Hong Kong has had a lengthy – and mostly honorable – involvement with human trafficking issues. The Letters Patent and Royal Instructions, the British charter that created the original Hong Kong government in 1843, specified that Chinese customary practices were to be protected in the new colony wherever possible with the stated exception of slavery and torture.
Human trafficking was commonplace from the mid-19th century onwards. The regional epicentre for this trade, which extended from Southeast Asia to Peru, was Macau.
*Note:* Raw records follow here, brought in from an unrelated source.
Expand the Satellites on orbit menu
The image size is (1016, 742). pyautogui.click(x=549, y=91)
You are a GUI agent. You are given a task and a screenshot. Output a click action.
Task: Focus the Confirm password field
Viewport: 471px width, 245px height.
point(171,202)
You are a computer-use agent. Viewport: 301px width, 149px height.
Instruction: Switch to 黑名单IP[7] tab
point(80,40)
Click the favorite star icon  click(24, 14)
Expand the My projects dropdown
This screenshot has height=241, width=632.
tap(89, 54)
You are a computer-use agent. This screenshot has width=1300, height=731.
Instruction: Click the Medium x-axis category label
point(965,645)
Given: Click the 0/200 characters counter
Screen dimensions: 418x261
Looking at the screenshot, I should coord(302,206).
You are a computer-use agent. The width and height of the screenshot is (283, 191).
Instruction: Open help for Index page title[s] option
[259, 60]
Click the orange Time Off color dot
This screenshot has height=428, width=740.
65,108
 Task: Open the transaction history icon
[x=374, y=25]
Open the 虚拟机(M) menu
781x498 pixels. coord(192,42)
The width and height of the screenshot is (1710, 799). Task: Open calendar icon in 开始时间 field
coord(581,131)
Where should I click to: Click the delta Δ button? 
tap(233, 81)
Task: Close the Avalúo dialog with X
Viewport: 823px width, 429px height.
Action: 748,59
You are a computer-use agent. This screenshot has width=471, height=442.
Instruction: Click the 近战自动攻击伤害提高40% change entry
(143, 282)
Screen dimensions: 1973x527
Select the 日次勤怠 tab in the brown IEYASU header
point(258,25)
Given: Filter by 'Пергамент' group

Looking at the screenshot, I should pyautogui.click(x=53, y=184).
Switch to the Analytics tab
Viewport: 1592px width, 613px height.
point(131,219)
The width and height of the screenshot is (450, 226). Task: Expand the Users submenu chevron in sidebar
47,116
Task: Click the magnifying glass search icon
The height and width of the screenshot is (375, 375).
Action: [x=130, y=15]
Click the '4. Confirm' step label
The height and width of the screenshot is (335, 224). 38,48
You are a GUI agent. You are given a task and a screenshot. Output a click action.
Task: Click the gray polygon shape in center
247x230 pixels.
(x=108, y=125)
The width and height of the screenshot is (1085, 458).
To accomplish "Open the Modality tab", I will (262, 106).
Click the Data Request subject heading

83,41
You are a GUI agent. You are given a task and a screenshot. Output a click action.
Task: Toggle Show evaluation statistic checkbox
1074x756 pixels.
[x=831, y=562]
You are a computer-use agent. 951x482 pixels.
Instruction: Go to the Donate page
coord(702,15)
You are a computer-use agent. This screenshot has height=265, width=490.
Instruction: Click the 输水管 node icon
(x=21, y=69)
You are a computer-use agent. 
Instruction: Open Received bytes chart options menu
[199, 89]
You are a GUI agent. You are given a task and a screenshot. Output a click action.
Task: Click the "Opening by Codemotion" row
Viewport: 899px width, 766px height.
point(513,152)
Smaller and more vulnerable to influence from its massive neighbour than Hong Kong, and burdened – much like today – with a weak administration and a more corrupt legal system, Macau saw many thousands of poverty-stricken Chinese trapped, tricked and exported into conditions of virtual slavery.
SEE ALSO: Hong Kong 'a hot-bed for modern day slavery'
Hong Kong’s colonial authorities, in tandem with global British policy, did whatever they could to help stop human trafficking, including having the Royal Navy capture slave ships. The Po Leung Kuk, established here in 1878, initially regulated the emigration of women and children, and ensured that those who departed China through Hong Kong, for new lives abroad, were leaving of their own free will. By the 1930s, the Kuk’s role had evolved into the protection of euphemistically named mui tsai (“little sisters”), or underage bondservants.
Sadly, much has changed.
Obvious victims of Hong Kong’s current human trafficking epidemic are the growing legions of terribly disabled mainlanders who “work” here as beggars.
Putonghua-speaking upperbody double amputees, with begging bowls and scrawled placards detailing their sad personal stories, have proliferated in recent years. Hidden in plain sight, these unfortunates can be seen all over Hong Kong, whatever the weather, every day of the year.